DanaBot, a banking trojan that has targeted organizations in Australia, Europe, and North America, has expanded its targets in Germany as of this June in a new campaign, according to new research from Webroot.
The campaign is primarily unleashed via spear phishing emails containing malicious links or files to download, Davison says.
“Once the loader module gets downloaded and is run, it sets up persistence (the ability to stay on a device through a reboot) on the victim’s machine and then will reach out to the command and control and then … complete the infection,” he said.
Although the infection vector is consistent with past DanaBot research, this German campaign’s targets are a marked departure from DanaBot’s typical usage. The motive remains unclear at this time.

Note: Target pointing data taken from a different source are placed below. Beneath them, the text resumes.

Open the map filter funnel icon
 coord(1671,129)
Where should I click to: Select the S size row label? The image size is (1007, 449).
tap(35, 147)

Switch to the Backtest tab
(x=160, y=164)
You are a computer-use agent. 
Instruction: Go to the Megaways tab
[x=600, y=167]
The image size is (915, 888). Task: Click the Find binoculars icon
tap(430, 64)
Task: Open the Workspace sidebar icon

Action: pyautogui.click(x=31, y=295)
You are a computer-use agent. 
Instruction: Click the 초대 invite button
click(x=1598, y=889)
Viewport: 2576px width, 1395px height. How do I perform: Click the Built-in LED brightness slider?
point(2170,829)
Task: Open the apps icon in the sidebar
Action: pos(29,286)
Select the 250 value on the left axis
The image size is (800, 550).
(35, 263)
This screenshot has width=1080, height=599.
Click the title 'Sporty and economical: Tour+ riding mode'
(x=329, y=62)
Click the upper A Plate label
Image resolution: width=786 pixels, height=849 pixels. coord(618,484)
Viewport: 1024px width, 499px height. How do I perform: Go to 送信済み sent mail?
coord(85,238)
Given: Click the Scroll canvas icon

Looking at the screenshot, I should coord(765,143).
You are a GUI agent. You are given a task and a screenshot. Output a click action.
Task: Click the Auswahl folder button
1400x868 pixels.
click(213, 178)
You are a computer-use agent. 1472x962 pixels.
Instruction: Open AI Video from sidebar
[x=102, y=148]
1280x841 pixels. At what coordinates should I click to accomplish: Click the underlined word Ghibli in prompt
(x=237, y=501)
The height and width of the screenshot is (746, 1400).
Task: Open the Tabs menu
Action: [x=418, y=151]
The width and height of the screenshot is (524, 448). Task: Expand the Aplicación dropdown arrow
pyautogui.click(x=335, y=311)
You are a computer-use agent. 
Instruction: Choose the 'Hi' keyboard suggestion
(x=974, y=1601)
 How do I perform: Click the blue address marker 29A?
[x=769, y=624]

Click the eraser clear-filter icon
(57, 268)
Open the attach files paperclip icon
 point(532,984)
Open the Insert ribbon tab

It is unclear what group may be behind the latest attack — Proofpoint has previously assessed that DanaBot is likely sold as “malware as a service,” where one actor controls a command and control server and sells access to others. It is possible a new group has latched onto the trojan for new uses, Davison says.
Davison, too, has assessed that DanaBot operates as a “malware-as-a-service.”
The Webroot research finds that four command and control servers — in Australia, Germany, Switzerland, and The Netherlands — are constants across the DanaBot campaigns. The location of the servers, however, is likely not indicative of who the attackers are, Davison says.
There are “some kind of more persistent or mainstay command and control servers, ones that we see often in a lot of DanaBot configurations,” Davison said. “Reaching out to get these taken down is not very fruitful.”
Although this is the first time Webroot has identified a campaign using DanaBot in Germany, previous research from Proofpoint and ESET has identified similar campaigns in Germany. However, all of those victims were banking entities.
The research comes as banking trojans are becoming less common, according to Proofpoint. The company found that the majority of email-borne malware in the fourth quarter of last year was banking trojans, but they only made up 21% of payloads in the first quarter of this year.